This weekend an event that only happens in space every million years or so will occur when a super-sized comet passes over the red planet.
This weekend an insanely exciting space event will take place, and if you have the proper technology on hand, you might even be able to see it happen. According to NASA a gigantic comet is going to pass Mars within 87,000 miles. The speed of the comet will be right around 126,000 mph.
The comet is named Siding Spring and NASA has the five robotic explorers, three orbiters, and two rovers aimed to document the once-in-several-lifetimes event. One of the crafts, the one that is orbiting Mars, is going to use the planet as cover as the comet passes. While the comet is incoming, it will watch the large mountain-sized chunk of ice come toward the planet, and then hide to protect itself from the dangerous tail dust of Siding Spring.
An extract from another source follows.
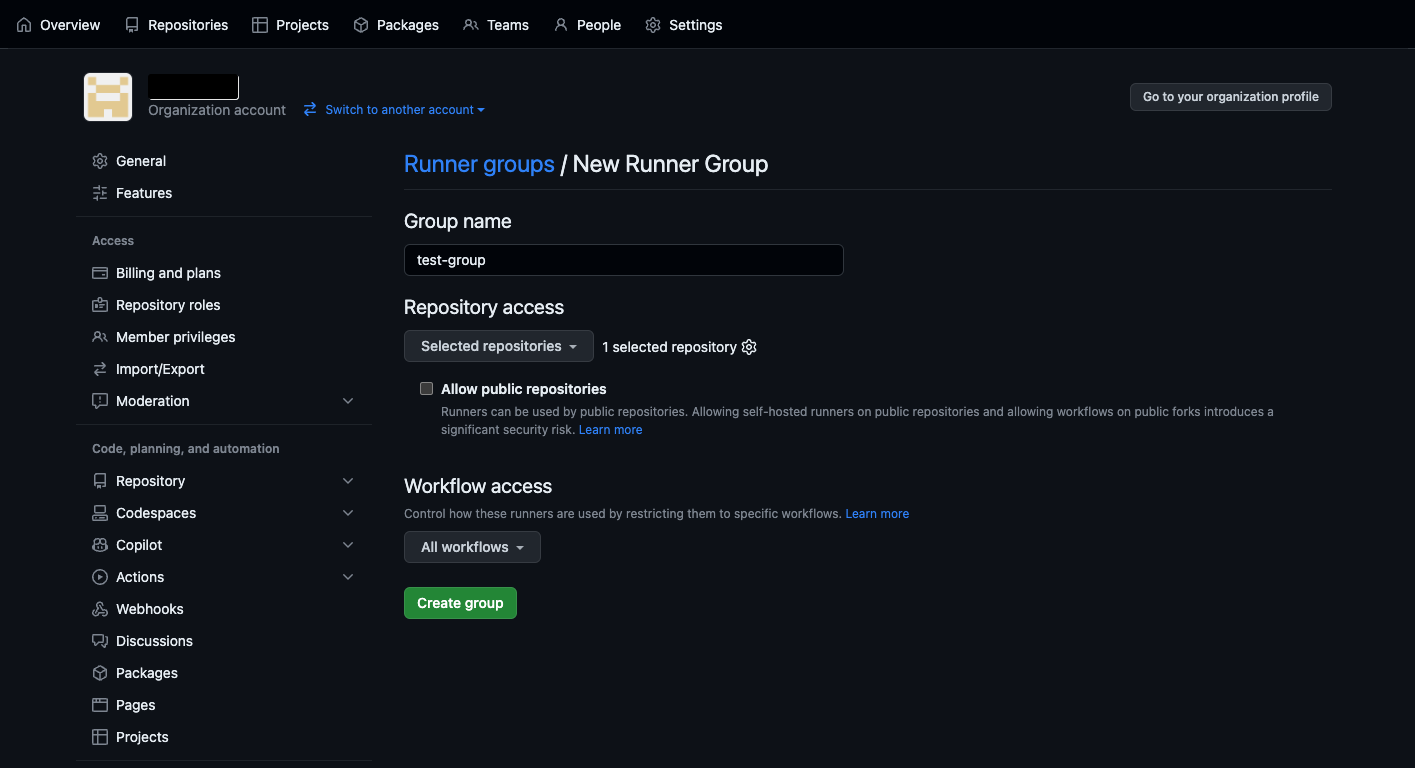This screenshot has height=768, width=1415.
Task: Open Billing and plans settings
Action: click(168, 272)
While there is speculation that a dust storm on the red planet itself, could obscure the view from the rovers, it’s widely expected that they will have the best seat to the entire experience. This is data and a show that could stand for hundreds, and hundreds, of thousands of years. Statistically speaking, this is something that really does happen only once every million years.
Saturday the comet will start from the under-side of the planet and then pass directly in front of it until its front-facing Sunday night. If you’re trying to see the event though here on Earth, that may be more difficult than originally estimated.
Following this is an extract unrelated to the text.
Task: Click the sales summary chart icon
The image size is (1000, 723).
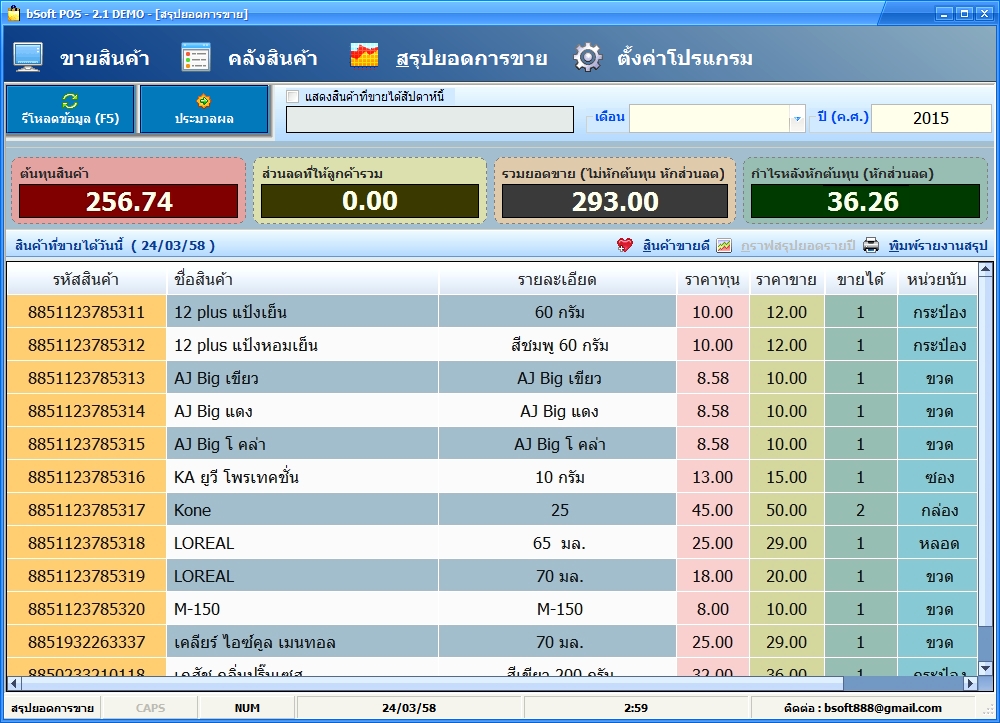Action: click(364, 56)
Unfortunately, unless you’re in the southern hemisphere, viewing will be challenging. However, those who live in the southern hemisphere will have plenty of opportunity to see the comet buzz by the red planet. If you want to see the comet, you’ll definitely need binoculars.
However, just how rare this event is, is perhaps the most unique factor heading into the weekend. This comet will formed during the first million or two years that the solar system existed. And in the solar systems 4.6 billion year history, this particular comet has never come any closer than the sun’s distance away from anything in our region of the solar system. To give some comparison, the distance between Mars and this comet is just a third of what is between the Earth and Moon.